To clarify, you create an image of C and tested that you could view with the SRD after creating the image. Then you added a new drive and are now trying to test and are unable to. Is that correct?
A couple questions. Are you running a RAID array? If so, what level?
Try running partinfo in the \Program Files\Norton Ghost\Utility\ folder and look for partition errors in the partinfo.txt that it creates.
09-03-2010 07:58 AM
Thank you forclarifying the issue of requiring a boot from the SRD.
As to the second question, NOT correct. Several of the the custom recovery disks were tested BEFORE the "D" drive was added for other test reasons. They did not work in terms of detecting the SCSI subsystem. Now, I can easily remove the "D" drive by unplugging it and retest that assertion under the Ghost 14.0 regime if that seems appropriate to you. The Windows XP Pro system will boot with only the "C" drive.
No RAID, only single channel with the long time industry standard 2940 Adaptec controller. The system is about as "vanilla" as it gets. The 2940 and its Adaptec successors have been supported and even recommended by Microsoft since the first Beta of NT. All the NT type systems have had these Adaptec controllers as a standard. They are especially recommended for performance systems.
Since receiving your last post, I performed another test. Results still negative. Using Ghost 14.0, I created a new system recovery point for both the "C" and "D" drives onto a 1Tbyte USB disk. I then created a new custom system recovery CD with every available storage peripheral attached including a 4mm SCSI DAT tape drive. For good measure, I added the downloaded Adaptec 2940 driver labeled "AHA-2940U/U2W-Ultra2 SCSI" as well as the Ghost recommended additions (USB, etc.). I then rebooted with the new custom recovery disk.
Same result, no SCSI detected. It did, as before, see the CD/DVD writer on the IDE and the USB 1Tbyte disk. Here is what it reported for the system exploration: 1Tbyte USB (as drive "C"), recovery disk (as drive "D"), and Boot X. That's all.
When I perused the partinfo information per your instructions, I got an exception that declared that it could find NO disks.
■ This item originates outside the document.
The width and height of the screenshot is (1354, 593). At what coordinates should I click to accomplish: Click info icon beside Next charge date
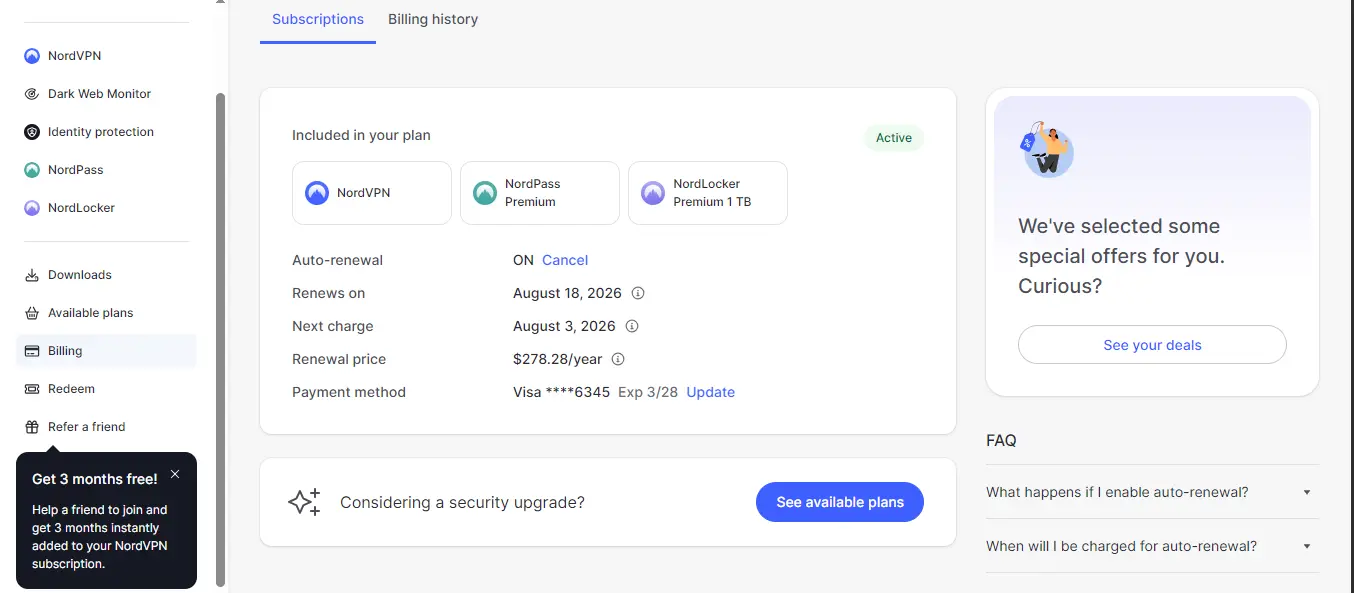click(x=632, y=326)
Let me know if you think I should retest the first assertion with Ghost 14.0. I be happy to do so.
09-03-2010 10:02 AM
I apologize, but that's very confusing. If partinfo returned no disks, then you wouldn't have been able to create a backup of those disks. Are you able to mount the image, browse and see your data? Try running SMEDump in the Utility folder and please attach both that and the partinfo.